» Work order
Using the entries that follow, write out the line containing "Where should I click to: Click green", the line containing "Click the 2CM40-250BM", and every line between them, exactly and nothing else.
_ _ _ _ _ _ _
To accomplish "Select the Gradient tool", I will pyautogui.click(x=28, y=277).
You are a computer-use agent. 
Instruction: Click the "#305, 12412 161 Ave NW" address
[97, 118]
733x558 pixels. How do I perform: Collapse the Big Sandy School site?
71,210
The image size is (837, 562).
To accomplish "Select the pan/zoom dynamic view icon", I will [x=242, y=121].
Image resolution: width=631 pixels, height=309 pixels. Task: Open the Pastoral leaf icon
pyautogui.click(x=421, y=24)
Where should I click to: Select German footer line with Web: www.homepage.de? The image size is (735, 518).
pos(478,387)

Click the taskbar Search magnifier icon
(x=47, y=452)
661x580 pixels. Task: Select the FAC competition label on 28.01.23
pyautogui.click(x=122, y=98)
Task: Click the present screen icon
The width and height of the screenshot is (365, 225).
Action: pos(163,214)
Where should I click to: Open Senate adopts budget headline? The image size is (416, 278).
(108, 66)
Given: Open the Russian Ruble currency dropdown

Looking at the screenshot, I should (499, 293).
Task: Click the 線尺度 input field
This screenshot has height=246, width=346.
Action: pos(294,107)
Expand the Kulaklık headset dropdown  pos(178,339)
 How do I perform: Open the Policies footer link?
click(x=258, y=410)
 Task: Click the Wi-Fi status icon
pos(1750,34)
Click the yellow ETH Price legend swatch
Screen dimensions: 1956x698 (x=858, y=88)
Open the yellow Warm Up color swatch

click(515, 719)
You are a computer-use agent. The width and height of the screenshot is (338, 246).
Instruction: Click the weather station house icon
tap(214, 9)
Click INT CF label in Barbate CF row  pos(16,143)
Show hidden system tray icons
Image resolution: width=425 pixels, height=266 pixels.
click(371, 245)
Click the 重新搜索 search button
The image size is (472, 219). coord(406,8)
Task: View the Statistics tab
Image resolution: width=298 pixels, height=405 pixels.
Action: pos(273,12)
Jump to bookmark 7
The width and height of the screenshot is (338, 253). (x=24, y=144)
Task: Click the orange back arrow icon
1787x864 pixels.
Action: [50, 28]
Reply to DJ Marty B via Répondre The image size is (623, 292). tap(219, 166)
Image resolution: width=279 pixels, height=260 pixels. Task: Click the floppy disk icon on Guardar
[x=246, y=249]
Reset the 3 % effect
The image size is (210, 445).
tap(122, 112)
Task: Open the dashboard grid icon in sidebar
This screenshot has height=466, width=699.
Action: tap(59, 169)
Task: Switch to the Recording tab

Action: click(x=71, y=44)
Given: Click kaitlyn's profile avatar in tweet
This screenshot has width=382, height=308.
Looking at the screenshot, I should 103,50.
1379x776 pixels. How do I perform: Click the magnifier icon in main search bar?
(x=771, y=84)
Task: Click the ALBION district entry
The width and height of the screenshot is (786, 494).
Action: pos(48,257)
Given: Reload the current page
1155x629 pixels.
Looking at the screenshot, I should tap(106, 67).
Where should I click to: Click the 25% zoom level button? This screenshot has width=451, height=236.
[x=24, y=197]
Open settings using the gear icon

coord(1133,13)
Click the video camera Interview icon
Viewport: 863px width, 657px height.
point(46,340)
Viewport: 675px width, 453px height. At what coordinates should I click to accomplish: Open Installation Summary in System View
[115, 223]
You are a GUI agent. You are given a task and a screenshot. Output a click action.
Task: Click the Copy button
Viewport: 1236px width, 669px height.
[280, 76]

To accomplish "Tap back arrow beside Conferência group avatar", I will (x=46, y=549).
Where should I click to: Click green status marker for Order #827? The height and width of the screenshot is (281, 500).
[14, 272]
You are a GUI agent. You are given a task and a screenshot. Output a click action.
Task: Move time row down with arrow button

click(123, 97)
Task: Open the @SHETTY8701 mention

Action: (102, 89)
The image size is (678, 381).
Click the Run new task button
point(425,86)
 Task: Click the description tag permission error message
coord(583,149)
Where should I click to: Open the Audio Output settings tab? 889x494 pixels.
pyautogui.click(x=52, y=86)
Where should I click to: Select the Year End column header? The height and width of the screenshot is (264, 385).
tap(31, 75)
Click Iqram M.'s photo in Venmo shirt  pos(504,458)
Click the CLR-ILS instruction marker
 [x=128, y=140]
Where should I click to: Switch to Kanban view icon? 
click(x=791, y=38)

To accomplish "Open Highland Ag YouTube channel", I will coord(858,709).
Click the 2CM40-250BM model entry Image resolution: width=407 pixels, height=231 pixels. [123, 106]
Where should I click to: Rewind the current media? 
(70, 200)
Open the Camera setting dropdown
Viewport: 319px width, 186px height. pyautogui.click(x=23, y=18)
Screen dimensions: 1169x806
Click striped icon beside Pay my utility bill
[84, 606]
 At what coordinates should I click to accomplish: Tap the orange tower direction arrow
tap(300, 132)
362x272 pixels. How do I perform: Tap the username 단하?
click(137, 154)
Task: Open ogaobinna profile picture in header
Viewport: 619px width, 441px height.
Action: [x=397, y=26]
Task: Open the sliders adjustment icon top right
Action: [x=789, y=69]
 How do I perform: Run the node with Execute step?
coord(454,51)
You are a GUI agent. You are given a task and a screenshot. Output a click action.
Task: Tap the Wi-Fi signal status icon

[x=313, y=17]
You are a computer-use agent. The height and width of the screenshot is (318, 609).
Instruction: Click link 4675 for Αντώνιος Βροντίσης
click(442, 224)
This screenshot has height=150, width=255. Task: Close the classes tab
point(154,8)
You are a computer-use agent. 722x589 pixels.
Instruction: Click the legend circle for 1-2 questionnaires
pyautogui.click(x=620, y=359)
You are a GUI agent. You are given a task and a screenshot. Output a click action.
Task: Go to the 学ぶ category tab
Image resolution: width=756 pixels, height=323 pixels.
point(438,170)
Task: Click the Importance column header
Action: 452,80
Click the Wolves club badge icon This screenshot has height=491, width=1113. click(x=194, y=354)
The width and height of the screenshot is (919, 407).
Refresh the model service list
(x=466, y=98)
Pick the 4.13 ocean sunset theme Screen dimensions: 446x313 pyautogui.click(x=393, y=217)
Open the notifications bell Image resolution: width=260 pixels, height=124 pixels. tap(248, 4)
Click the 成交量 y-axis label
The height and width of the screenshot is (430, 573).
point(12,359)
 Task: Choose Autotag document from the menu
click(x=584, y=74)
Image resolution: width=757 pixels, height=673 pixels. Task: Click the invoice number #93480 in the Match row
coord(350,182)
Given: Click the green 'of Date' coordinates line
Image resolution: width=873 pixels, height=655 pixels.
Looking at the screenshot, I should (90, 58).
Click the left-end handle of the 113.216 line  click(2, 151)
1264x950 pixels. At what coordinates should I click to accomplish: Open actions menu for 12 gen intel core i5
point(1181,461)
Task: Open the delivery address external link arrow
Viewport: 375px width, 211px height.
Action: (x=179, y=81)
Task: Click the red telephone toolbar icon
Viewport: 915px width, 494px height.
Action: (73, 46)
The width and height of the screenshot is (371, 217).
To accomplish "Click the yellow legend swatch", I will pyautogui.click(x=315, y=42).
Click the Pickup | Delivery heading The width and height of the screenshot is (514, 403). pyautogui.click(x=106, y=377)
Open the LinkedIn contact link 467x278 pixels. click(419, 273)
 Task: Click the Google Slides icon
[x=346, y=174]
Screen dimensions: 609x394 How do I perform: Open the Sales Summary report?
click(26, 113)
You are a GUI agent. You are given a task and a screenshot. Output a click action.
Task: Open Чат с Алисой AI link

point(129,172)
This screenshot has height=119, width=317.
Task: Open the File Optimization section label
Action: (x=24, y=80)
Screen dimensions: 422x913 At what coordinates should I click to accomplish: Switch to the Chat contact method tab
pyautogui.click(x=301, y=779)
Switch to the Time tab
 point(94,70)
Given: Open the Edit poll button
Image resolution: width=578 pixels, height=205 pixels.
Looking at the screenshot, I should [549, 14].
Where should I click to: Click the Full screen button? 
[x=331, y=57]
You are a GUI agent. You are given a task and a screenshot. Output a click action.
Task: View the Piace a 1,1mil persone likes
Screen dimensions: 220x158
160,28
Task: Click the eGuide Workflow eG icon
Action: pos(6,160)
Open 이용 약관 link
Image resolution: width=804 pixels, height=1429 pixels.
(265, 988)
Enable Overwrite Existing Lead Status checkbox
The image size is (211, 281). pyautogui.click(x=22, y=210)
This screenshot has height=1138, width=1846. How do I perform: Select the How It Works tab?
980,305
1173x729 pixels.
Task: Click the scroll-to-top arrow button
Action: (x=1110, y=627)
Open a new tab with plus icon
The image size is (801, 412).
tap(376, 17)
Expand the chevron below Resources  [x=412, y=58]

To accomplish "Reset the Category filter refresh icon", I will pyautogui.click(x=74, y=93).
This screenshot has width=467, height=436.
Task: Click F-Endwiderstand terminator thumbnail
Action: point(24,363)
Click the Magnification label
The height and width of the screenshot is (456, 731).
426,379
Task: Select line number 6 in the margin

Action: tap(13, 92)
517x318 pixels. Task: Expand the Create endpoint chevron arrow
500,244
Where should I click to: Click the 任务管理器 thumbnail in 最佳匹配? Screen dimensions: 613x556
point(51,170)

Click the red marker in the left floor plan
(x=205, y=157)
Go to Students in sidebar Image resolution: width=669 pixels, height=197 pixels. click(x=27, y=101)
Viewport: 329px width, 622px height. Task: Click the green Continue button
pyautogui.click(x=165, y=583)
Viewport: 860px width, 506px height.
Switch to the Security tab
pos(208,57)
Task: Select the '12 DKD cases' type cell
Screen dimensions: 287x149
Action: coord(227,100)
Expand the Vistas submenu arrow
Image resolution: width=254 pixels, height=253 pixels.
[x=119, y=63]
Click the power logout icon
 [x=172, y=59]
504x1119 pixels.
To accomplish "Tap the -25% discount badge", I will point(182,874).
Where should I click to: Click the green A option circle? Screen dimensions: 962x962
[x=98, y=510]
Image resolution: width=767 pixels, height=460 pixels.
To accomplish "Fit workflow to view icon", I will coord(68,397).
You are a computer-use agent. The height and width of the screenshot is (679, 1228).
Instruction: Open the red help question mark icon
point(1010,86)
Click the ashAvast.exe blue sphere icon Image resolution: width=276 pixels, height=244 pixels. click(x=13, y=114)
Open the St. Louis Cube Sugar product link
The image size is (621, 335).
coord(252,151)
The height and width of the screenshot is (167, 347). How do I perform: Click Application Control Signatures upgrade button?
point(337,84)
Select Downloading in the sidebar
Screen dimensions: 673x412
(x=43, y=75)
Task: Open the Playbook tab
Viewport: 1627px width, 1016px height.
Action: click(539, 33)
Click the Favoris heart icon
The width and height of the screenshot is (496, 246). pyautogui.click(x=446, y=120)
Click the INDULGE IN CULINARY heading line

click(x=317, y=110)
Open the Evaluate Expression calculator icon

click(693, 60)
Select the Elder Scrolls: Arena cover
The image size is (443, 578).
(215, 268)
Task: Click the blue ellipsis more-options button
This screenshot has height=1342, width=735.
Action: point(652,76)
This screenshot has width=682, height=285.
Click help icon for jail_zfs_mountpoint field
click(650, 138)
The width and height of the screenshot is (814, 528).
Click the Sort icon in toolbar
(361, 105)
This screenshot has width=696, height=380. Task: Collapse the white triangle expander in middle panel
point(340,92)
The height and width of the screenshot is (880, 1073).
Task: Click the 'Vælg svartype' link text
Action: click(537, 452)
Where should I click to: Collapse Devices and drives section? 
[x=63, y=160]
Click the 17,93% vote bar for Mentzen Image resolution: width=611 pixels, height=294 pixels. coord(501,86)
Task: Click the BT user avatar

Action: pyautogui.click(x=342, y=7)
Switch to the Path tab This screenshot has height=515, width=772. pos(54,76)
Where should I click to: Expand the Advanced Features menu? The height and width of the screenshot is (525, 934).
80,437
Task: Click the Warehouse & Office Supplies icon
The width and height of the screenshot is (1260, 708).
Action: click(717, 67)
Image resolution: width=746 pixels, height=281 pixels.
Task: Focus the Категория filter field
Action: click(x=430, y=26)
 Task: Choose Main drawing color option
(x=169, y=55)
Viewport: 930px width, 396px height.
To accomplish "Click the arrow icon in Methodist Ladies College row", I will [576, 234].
_ _ _ _ _ _ _
» Written solution
Where should I click to: Click green status marker for Order #827? The height and width of the screenshot is (281, 500).
[14, 272]
You are a GUI agent. You are given a task and a screenshot. Output a click action.
Task: Move time row down with arrow button

click(123, 97)
Task: Open the @SHETTY8701 mention

Action: (102, 89)
The image size is (678, 381).
Click the Run new task button
point(425,86)
 Task: Click the description tag permission error message
coord(583,149)
Where should I click to: Open the Audio Output settings tab? 889x494 pixels.
pyautogui.click(x=52, y=86)
Where should I click to: Select the Year End column header? The height and width of the screenshot is (264, 385).
tap(31, 75)
Click Iqram M.'s photo in Venmo shirt  pos(504,458)
Click the CLR-ILS instruction marker
 [x=128, y=140]
Where should I click to: Switch to Kanban view icon? 
click(x=791, y=38)

To accomplish "Open Highland Ag YouTube channel", I will coord(858,709).
Click the 2CM40-250BM model entry Image resolution: width=407 pixels, height=231 pixels. [123, 106]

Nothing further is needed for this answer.